▶ Input data
• • • • • • •

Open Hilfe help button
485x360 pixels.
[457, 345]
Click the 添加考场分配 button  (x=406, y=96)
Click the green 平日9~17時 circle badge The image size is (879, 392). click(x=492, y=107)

• • • • • • •

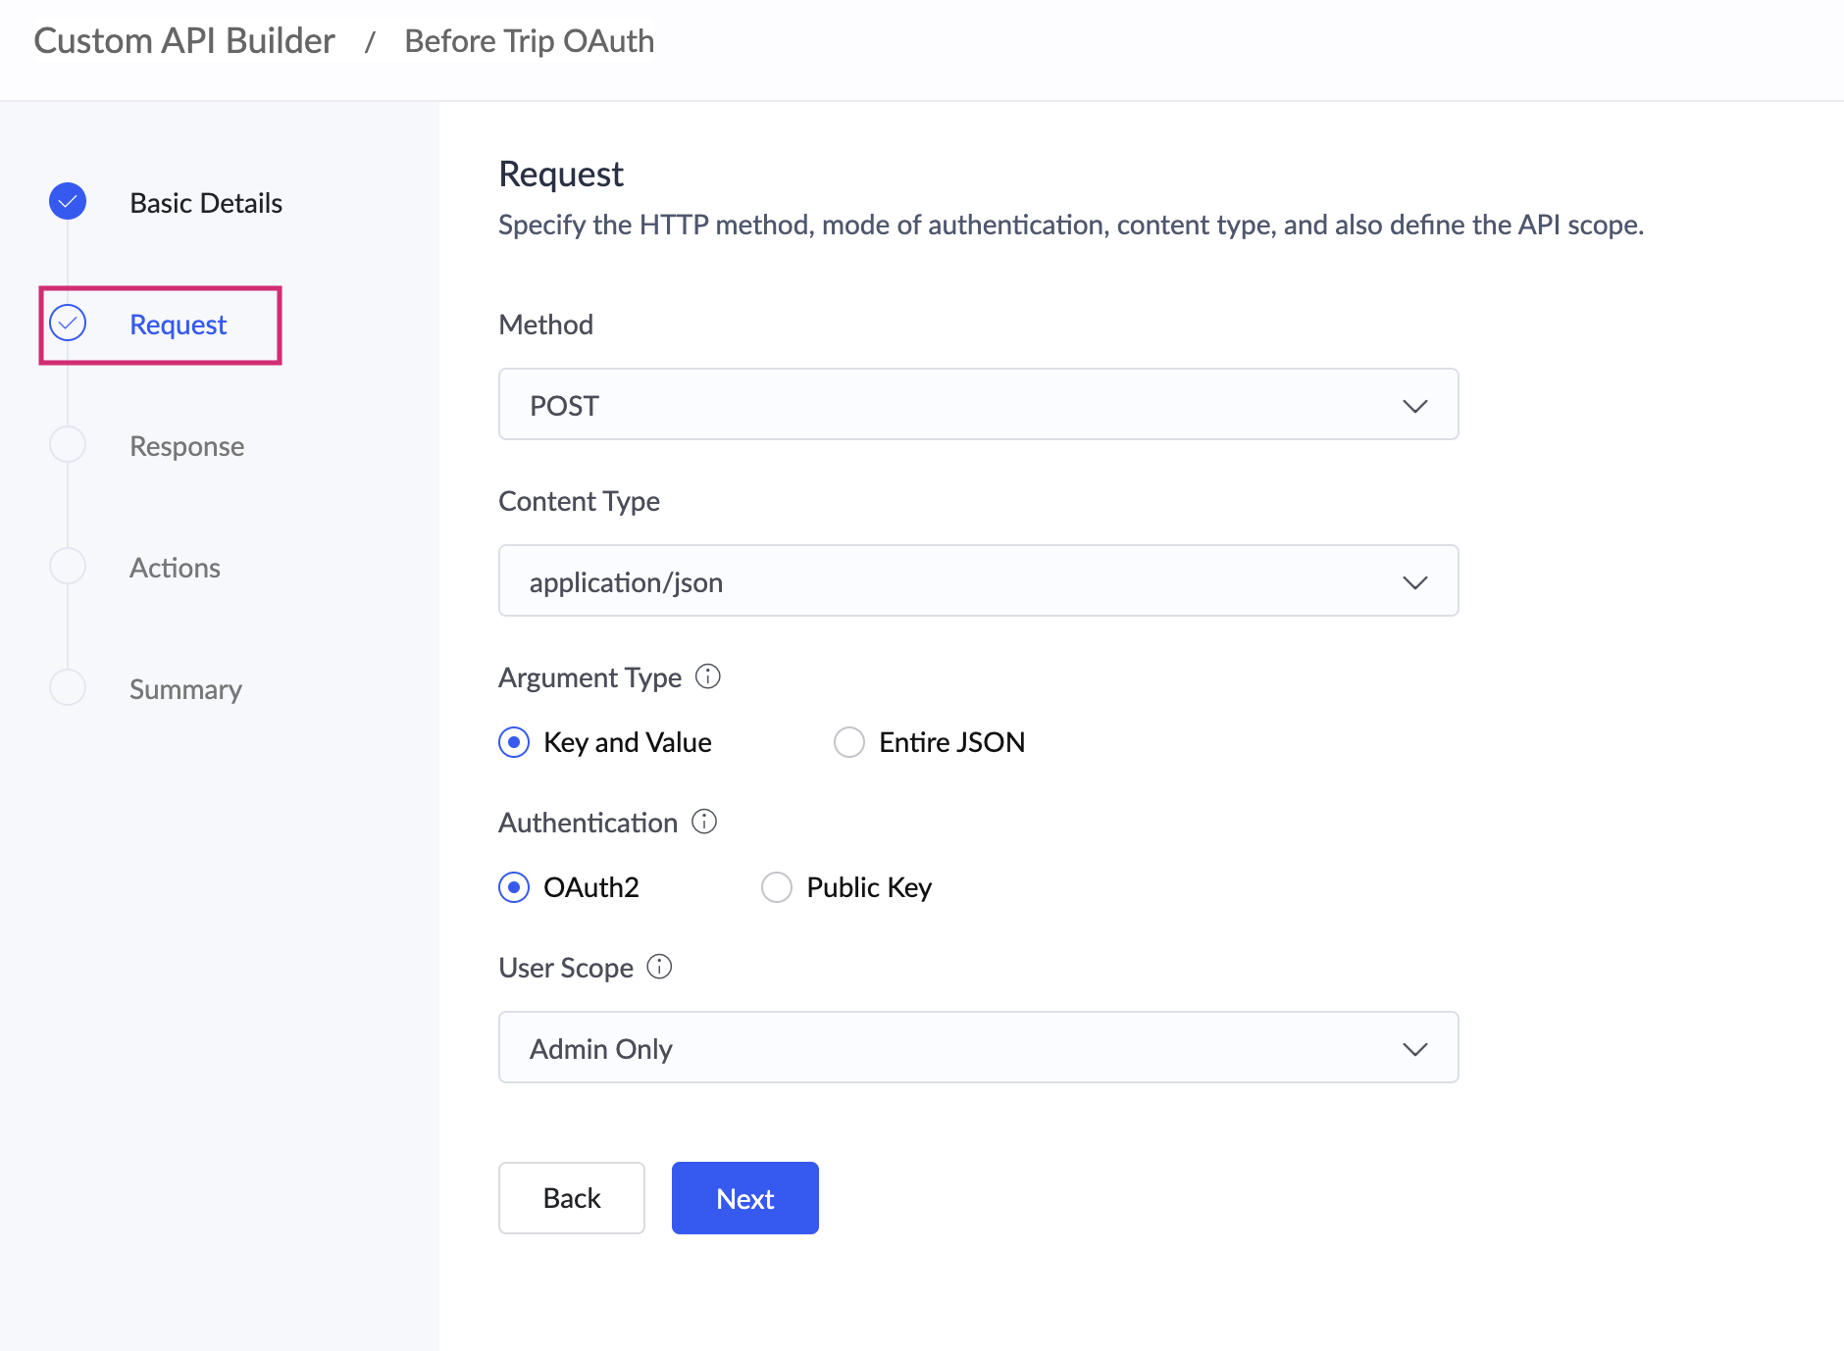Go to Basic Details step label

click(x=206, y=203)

• • • • • • •

▶ What the task requires
The string "button" shows up in some lines of the listing. Copy each such line.

▶ Finished task
Open Hilfe help button
Click the 添加考场分配 button  (x=406, y=96)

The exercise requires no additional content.